Neither AMD nor Nvidia intends to back out of this argument involving the performance difference between the Instinct MI300X and the H100 (Hopper) GPUs. But AMD does make some strong points while comparing FP16 using vLLM, which is a more popular choice against FP8, which works only with TensorRT-LLM.
The red team announced the MI300X graphics accelerator early this December, claiming up to 1.6X lead over Nvidia's H100. Two days ago, Nvidia fired back by saying AMD did not use its optimizations when comparing the H100 with TensorRT-LLM. The reply reached a single H100 against eight-way H100 GPUs while running the Llama 2 70B chat model.
The Continued War of Benchmark Results and Test Scenarios
In this latest response, AMD said that Nvidia used a selective set of inferencing workloads. It further identified that Nvidia benchmarked these using its in-house TensorRT-LLM on H100 rather than vLLM, an open-source and widely used method. Furthermore, Nvidia used the vLLM FP16 performance datatype on AMD while comparing its results with DGX-H100, which used the TensorRT-LLM with FP8 datatype to display these alleged misconstrued results. AMD stressed that in its test, it used vLLM with the FP16 dataset due to its widespread use, and vLLM does not support FP8.
There's also the point that servers will have latency, but instead of accounting for that, Nvidia showed its throughput performance, not emulating the real-world situation, according to AMD.
AMD's Updated Test Results with More Optimizations and Accounting for Latency with Nvidia's Testing Method
AMD made three performance runs using Nvidia's TensorRT-LLM, the last notable one having measured latency results between MI300X and vLLM using the FP16 dataset against H100 with TensorRT-LLM. But the first test involved a comparison between the two using vLLM on both, hence FP16, and for the second test, it compared its MI300X's performance with vLLM while comparing TensorRT-LLM.
So, AMD used the same selected testing scenario Nvidia did with its second and third test scenarios, showing higher performance and reduced latency. The company added more optimizations when compared to H100 while running vLLM on both, offering a 2.1x boost in performance.
It is now up to Nvidia to evaluate how it wants to respond. But it also needs to acknowledge that this would require the industry to ditch FP16 with TensorRT-LLM's closed system for using FP8, essentially ditching vLLM for good. While referring to Nvidia's premium, a Redditor once said, "TensorRT-LLM is free just like the things that come free with a Rolls Royce."
────────────────
* _Things to do_:
**a)** Answer these questions from the GPU benchmark article, one line each.
(i) What lead over Nvidia's H100 did AMD claim when it announced the MI300X?
(ii) Which model was running in Nvidia's reply?
(iii) What performance boost did AMD report with vLLM running on both after adding more optimizations?
**b)** Translate this sentence from the GPU benchmark article into Spanish: "Two days ago, Nvidia fired back by saying AMD did not use its optimizations when comparing the H100 with TensorRT-LLM."
**c)** Alter the GPU benchmark article starting with "Neither AMD nor" and going on through "only with TensorRT-LLM.", putting "Advanced Micro Devices" wherever "AMD" appears.

* _Information supplied_:
────────────────
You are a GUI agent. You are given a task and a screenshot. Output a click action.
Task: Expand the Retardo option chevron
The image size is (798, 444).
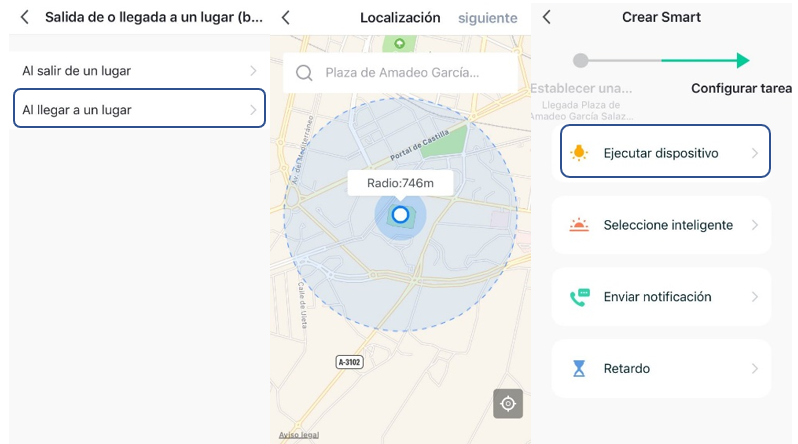(754, 369)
────────────────
* _Exercise answers_:
**a)**
(i) Up to 1.6X
(ii) The Llama 2 70B chat model
(iii) A 2.1x boost

**b)** Hace dos días, Nvidia respondió diciendo que AMD no utilizó sus optimizaciones al comparar la H100 con TensorRT-LLM.

**c)**
Neither Advanced Micro Devices nor Nvidia intends to back out of this argument involving the performance difference between the Instinct MI300X and the H100 (Hopper) GPUs. But Advanced Micro Devices does make some strong points while comparing FP16 using vLLM, which is a more popular choice against FP8, which works only with TensorRT-LLM.